Irma Bécot

— Fille de l’épicier. A suivi jusqu’à seize ans les cours d’une école voisine. Faisait ses devoirs entre deux sacs de lentilles, et achevait son éducation de plain-pied avec la rue, vivant sur le trottoir, au milieu des bousculades, apprenant la vie dans les continuels commérages des cuisinières en cheveux, qui déshabillaient les abominations du quartier, pendant qu’on leur pesait cinq sous de gruyère. Allait encore à l’école, lorsque, un soir, en fermant la boutique, un garçon l’a jetée en travers d’un panier de figues. Orpheline six mois après, la maison mangée, elle se réfugie chez une tante pauvre qui la bat, se sauvé avec un jeune homme d’en face, revient à trois reprises, pour s’envoler définitivement un beau jour dans tous les bastringues de Montmartre et des Batignolles. A dix-huit agis, c’est une de ces galopines de Paris qui gardent longtemps la maigreur du fruit vert; on dirait un chien coiffé, elle a une pluie de petits cheveux blonds sur un nez délicat, une grande bouche rieuse dans un museau rose. Ayant la passion des artistes, avec le regret qu’ils ne soient pas assez riches pour se payer des femmes à eux tout seuls, jetant sa jeunesse aux quatre coins des ateliers, elle éprouve des caprices successifs pour Fagerolles, Gagnière, beaucoup d’autres, et s’étonne de la bêtise de ce nigaud de Claude Lantier qui ne veut pas d’elle.

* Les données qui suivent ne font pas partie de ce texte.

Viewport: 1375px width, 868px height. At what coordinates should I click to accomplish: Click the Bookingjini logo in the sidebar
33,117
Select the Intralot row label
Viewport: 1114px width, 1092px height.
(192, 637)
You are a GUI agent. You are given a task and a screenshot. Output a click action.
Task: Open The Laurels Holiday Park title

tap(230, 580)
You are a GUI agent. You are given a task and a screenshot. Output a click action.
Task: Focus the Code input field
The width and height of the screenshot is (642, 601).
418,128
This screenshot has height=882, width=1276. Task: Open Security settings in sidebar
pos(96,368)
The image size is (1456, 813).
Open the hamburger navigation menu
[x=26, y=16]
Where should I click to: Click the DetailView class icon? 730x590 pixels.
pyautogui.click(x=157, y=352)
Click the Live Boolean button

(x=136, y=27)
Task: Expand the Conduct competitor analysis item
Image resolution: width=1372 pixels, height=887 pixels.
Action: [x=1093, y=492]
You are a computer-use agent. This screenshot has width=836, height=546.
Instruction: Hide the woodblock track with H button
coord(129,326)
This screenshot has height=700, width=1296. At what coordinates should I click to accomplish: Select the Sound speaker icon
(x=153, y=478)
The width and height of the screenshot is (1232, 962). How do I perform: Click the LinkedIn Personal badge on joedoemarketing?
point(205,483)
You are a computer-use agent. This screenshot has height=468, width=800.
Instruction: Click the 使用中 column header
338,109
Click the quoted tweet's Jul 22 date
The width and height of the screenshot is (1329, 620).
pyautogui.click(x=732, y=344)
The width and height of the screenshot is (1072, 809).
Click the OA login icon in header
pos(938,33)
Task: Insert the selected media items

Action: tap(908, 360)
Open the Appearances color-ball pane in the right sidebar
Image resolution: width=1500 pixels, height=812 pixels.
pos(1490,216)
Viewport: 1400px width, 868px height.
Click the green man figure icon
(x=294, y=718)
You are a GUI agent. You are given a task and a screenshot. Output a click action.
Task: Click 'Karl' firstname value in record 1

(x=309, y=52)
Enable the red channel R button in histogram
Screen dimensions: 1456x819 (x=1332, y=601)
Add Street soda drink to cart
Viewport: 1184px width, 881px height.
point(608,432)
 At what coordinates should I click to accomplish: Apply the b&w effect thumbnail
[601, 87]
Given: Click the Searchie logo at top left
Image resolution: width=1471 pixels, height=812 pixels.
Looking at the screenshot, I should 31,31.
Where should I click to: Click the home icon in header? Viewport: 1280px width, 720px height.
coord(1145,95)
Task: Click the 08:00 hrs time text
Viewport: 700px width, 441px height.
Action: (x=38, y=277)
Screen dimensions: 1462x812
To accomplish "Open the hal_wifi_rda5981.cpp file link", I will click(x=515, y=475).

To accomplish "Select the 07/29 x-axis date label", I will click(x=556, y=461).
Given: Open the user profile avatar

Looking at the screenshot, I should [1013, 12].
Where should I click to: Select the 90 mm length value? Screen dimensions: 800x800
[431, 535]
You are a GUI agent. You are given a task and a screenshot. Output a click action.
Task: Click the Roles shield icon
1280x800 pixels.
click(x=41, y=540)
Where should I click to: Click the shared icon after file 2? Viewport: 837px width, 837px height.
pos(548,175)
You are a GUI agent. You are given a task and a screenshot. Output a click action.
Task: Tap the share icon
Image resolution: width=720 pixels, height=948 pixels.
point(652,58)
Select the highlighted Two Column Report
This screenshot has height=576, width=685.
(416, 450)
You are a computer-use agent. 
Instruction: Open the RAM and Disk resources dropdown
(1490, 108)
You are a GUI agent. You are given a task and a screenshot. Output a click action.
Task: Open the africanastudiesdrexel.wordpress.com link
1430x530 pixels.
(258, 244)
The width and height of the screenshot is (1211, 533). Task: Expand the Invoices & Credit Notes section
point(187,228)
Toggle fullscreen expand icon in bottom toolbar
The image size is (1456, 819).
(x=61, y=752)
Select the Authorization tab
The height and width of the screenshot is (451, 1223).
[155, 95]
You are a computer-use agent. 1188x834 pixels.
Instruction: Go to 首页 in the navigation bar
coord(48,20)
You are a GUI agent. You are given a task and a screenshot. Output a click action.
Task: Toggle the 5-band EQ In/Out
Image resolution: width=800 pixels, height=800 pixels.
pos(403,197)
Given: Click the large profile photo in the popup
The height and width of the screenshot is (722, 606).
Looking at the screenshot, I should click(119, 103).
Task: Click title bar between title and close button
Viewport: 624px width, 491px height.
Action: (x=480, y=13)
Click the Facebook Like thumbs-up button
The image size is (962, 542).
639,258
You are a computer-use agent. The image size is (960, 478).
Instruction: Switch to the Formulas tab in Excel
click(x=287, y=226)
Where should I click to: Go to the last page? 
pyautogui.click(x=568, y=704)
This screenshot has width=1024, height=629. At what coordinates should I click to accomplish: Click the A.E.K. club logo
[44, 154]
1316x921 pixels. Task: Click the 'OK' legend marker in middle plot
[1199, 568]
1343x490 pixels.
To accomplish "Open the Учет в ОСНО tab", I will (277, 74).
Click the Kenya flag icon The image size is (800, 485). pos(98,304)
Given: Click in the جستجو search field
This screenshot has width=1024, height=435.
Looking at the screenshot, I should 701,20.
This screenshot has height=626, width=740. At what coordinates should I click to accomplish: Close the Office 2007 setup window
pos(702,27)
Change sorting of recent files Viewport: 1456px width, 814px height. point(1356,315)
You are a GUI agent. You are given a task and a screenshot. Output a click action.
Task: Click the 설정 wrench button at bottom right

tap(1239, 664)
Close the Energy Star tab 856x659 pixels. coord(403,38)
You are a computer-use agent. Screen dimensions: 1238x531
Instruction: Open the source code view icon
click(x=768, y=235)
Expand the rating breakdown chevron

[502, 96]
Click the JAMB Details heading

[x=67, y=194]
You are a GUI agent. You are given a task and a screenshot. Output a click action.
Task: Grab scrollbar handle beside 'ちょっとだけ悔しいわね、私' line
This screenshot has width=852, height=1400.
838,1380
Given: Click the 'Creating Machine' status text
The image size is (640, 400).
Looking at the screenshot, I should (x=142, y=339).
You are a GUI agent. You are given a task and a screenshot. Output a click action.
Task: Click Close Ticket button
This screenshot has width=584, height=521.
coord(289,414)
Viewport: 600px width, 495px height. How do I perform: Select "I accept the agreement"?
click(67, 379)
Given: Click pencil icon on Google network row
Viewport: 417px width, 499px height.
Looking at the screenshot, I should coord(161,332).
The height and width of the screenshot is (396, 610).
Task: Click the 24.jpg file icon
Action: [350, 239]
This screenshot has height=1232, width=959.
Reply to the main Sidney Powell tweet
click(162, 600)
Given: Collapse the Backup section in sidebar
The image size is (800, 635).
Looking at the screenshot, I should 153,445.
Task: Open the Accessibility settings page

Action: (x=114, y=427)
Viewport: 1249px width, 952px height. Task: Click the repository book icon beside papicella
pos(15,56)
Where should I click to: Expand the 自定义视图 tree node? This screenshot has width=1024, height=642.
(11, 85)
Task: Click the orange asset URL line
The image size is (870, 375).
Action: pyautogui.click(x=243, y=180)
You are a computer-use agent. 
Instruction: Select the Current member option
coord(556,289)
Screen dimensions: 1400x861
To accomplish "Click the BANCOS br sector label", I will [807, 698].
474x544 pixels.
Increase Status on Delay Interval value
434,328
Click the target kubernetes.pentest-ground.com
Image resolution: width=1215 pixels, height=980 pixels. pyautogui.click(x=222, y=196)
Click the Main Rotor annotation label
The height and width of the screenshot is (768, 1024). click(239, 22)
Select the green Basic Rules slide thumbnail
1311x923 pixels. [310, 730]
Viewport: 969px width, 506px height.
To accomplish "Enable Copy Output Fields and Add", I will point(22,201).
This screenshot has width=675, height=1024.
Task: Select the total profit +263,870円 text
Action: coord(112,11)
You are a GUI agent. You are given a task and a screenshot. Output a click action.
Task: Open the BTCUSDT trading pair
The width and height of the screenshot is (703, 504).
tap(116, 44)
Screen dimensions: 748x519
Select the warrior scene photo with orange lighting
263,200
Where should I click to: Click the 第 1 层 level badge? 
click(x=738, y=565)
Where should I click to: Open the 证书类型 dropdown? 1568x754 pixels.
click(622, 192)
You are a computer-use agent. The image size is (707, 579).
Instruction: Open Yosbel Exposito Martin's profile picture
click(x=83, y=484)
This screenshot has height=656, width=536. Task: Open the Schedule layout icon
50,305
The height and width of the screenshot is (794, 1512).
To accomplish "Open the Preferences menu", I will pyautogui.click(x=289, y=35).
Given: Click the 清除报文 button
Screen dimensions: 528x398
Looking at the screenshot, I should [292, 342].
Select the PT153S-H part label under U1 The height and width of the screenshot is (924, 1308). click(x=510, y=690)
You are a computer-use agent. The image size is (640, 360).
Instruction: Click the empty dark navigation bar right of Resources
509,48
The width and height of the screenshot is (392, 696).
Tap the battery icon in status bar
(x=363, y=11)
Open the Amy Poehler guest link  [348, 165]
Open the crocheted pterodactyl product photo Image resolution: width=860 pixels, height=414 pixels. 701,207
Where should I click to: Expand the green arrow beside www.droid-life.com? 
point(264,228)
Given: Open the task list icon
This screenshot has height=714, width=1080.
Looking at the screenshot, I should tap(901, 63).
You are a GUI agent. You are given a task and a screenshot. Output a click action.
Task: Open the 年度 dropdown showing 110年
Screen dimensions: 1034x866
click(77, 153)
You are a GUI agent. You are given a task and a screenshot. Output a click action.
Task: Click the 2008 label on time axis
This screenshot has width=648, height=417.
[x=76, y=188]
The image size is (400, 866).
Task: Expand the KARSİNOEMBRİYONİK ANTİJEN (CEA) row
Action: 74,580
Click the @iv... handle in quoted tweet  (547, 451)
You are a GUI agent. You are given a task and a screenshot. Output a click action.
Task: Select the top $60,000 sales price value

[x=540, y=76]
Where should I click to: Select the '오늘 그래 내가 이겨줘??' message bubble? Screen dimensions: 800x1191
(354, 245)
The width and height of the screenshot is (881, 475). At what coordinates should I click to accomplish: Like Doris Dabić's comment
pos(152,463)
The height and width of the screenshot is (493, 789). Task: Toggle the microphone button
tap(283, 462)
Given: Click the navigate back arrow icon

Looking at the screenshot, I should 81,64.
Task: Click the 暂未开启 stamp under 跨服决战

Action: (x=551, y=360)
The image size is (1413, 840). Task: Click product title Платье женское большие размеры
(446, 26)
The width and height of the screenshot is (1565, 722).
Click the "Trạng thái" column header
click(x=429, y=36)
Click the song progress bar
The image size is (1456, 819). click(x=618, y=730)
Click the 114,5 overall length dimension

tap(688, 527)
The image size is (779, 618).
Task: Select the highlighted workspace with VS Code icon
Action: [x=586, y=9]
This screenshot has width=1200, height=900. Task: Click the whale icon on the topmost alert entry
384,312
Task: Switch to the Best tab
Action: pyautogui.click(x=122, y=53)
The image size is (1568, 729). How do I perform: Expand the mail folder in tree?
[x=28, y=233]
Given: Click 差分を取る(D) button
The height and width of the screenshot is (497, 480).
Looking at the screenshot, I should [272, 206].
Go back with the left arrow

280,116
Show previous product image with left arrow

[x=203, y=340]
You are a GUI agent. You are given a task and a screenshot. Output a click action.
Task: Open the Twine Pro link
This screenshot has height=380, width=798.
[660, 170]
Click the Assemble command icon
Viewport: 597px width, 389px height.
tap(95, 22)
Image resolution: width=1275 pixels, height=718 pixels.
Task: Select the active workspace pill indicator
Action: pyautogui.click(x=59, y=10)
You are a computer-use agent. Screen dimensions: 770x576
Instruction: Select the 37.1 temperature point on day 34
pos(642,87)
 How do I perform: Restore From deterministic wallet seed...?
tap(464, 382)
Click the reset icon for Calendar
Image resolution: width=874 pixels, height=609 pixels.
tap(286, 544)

D’ailleurs, fine, intelligente, elle porte déjà sa fortune, dans le débraillé de sa jeunesse. Un jeune crétin de marquis lui a meublé un appartement très chic, elle occupe ensuite un petit hôtel rue de Moscou, avec vingt mille francs de loyer. Quatre ans ont suffi pour la transformer, elle est devenue autre, la tête faite avec un art de cabotine, le front diminué par la frisure des cheveux, la face tirée en longueur, grâce à un effort de sa volonté sans doute, rousse ardente de blond pâle qu’elle était, si bien qu’une courtisane du Titien semble maintenant s’être levée du petit voyou de jadis; c’est ce qu’elle appelle sa tète pour les jobards. On fait là des déjeuners corrects, où il n’est question que du prix des terrains. Et Irma finit par réaliser son rêve d’un hôtel à elle, une demeure princière, sur l’avenue de Villiers : le terrain a été acheté par un amant, puis les cinq cent mille francs de la bâtisse, les trois cent mille francs des meubles ont été fournis par d’autres, au petit bonheur, des coups de passion. C’est là qu’elle contente un jour son désir d’autrefois et qu’elle possède Claude, presque malgré lui. La fortune. n’a pas modifié ses goûts ; derrière le dos des messieurs sérieux, payant en maris, elle s’offre la distraction d’aimer encore la peinture, dans la personne d’Henri Fagerolles un gamin de Paris comme elle, d’égale perversité, et dont elle vide les poches pour s’amuser. (L’Œuvre.)